元
Post-ischemic stroke rehabilitation is associated with a higher risk of fractures in older women: A population-based cohort study.
2017 4月 台湾
脳卒中を経験すると骨折のリスクが2倍になるという。
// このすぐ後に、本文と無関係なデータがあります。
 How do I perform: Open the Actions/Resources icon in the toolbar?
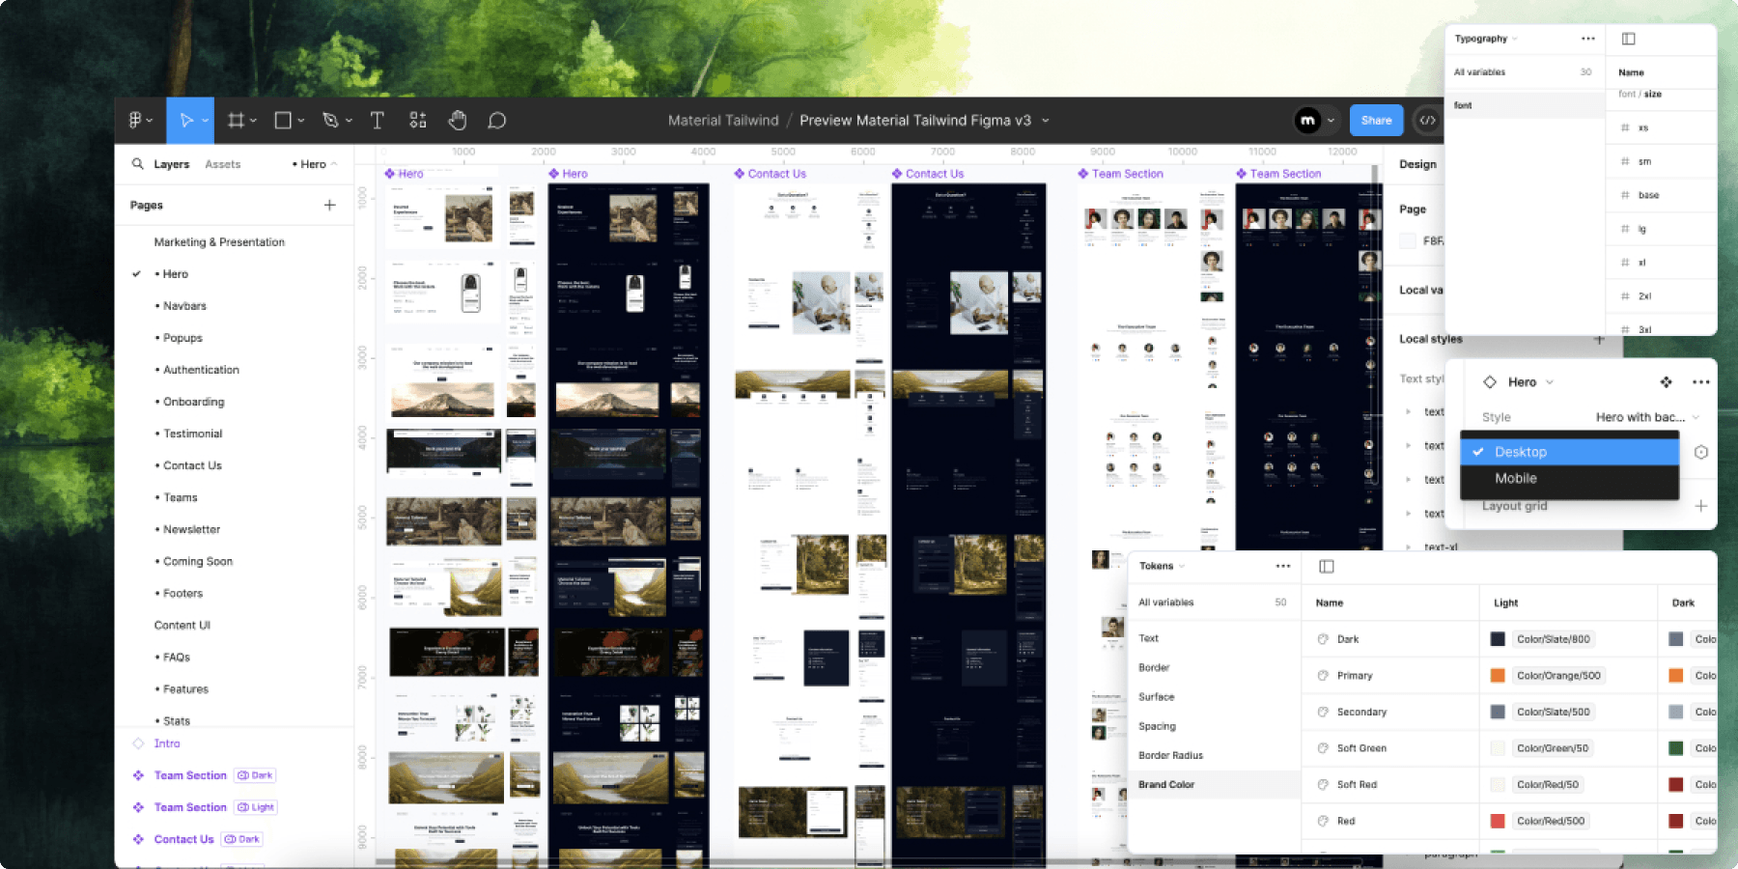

そのおおくはバランス能力の低下が原因の転倒によるもので 大腿骨頸部や脊椎、上腕を骨折する。
これまで脳卒中後のリハビリと骨折との長期的関連を調査した研究はほとんどないので大規模にしらべてみたそうな。
台湾の国民健康保健データベースから2000-2012の脳梗塞患者8384人の記録を抽出した。
このうち半数は1ヶ月以内に脳卒中リハビリを開始し、残りの半数は1年間リハビリをまったく受けなかったケースを選んだ。
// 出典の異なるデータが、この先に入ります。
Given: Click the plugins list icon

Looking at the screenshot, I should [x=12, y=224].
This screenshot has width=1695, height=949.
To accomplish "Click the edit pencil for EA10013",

1年間の骨折事例との関連を さらに年齢別、男女別に解析したところ、
次のことがわかった。
・リハビリを受けたグループの骨折率は関連要因を考慮に入れてなお あきらかに高く、年間100人あたり6.2人で、
・リハビリ無しのグループでは4.1人だった。
・特に65歳以上の高齢女性で脳卒中リハビリ後の骨折リスクが1.62倍だった。
脳卒中後のリハビリを受けた高齢女性の骨折リスクはあきらかに高かった、
というおはなし。
感想:
身体活動がかっぱつになったぶん転びやすくなるのかも...という能天気な推測が書いてある。
じぶんの経験にてらすとむしろ逆で、たぶんこういう↓こと。
入院したばかりで麻痺がいちばんキツイ時期の高齢者をベッドから引きずり出し、
「あなたはこんなにも歩けなくなったけど、いまから一生懸命にがんばれば元のように歩けるようになりますよ」と言い聞かせる。
幾多の人生の苦難を乗り越え ようやく先の見えてきた女性高齢者に「このひどい状況から再び努力で這い上がれ」と告げることは 彼女を絶望の淵に突き落とし歩行能力への自信を完全に失わせるに十分である。
そして歩行への恐怖のあまり たわいないきっかけで転び骨折するようになる。
ところが現実は、
・
早期にリハビリを開始しても患者メリットはないし、(←リンク)
・
努力して訓練を重ねても回復が進むわけでもない、(←リンク)
・
しかもリハビリしなくても治るひとは勝手に治る、(←リンク)
ことが数々の研究で "明らか" になっている。
だから病院で脳卒中リハビリを "受けない" ことを選択した患者は
ゆったりと入院生活を楽しみ 自らの治癒力で努力なしに回復できるので、
歩行能力への自信を失うこともなく その後の転倒や骨折が少ない。